» Exercise details:
Task for the records below: copy exactly, and only, the line containing "Where should I" and every line after it to the end, with pictures left out.

» Collected data entries:
◆ ◆ ◆ ◆ ◆ ◆ ◆
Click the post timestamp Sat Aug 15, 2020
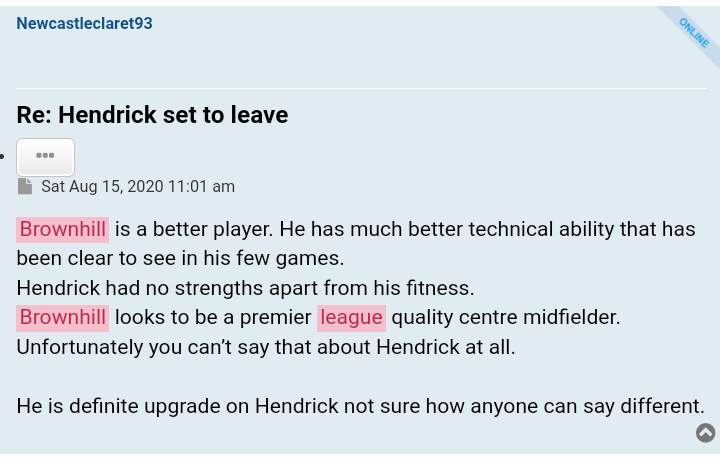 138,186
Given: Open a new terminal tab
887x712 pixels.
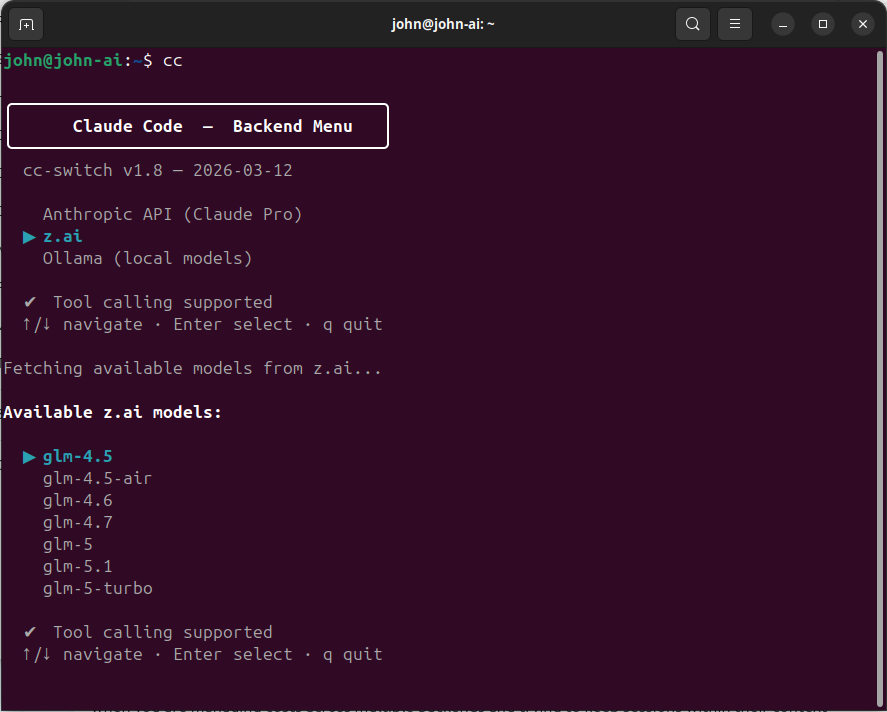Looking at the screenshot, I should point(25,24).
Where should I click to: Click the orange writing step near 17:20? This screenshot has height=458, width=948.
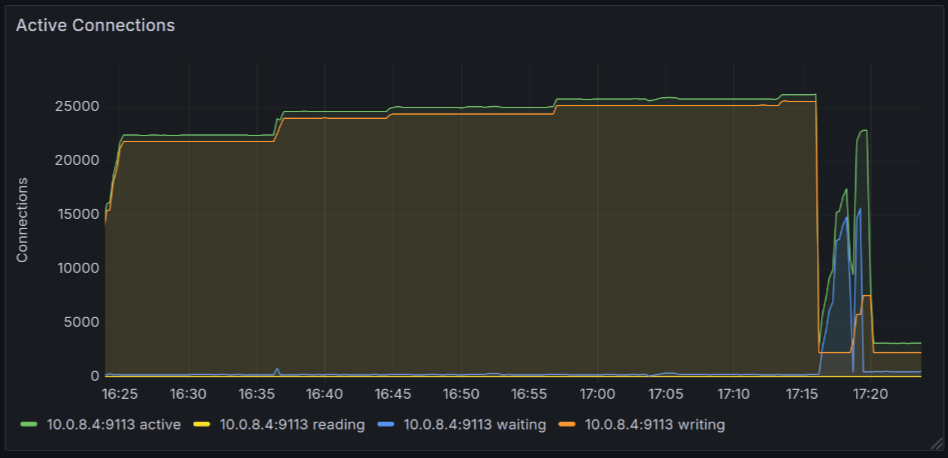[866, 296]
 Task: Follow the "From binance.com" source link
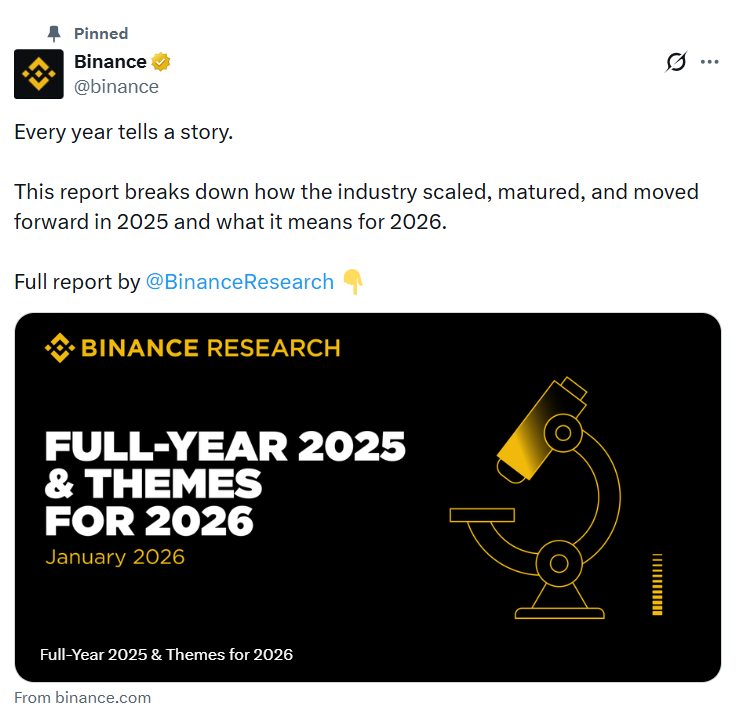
◆ ◆ ◆ ◆ ◆ ◆ ◆
» Exercise result:
Where should I click to: Click the orange writing step near 17:20? This screenshot has height=458, width=948.
[866, 296]
 Task: Follow the "From binance.com" source link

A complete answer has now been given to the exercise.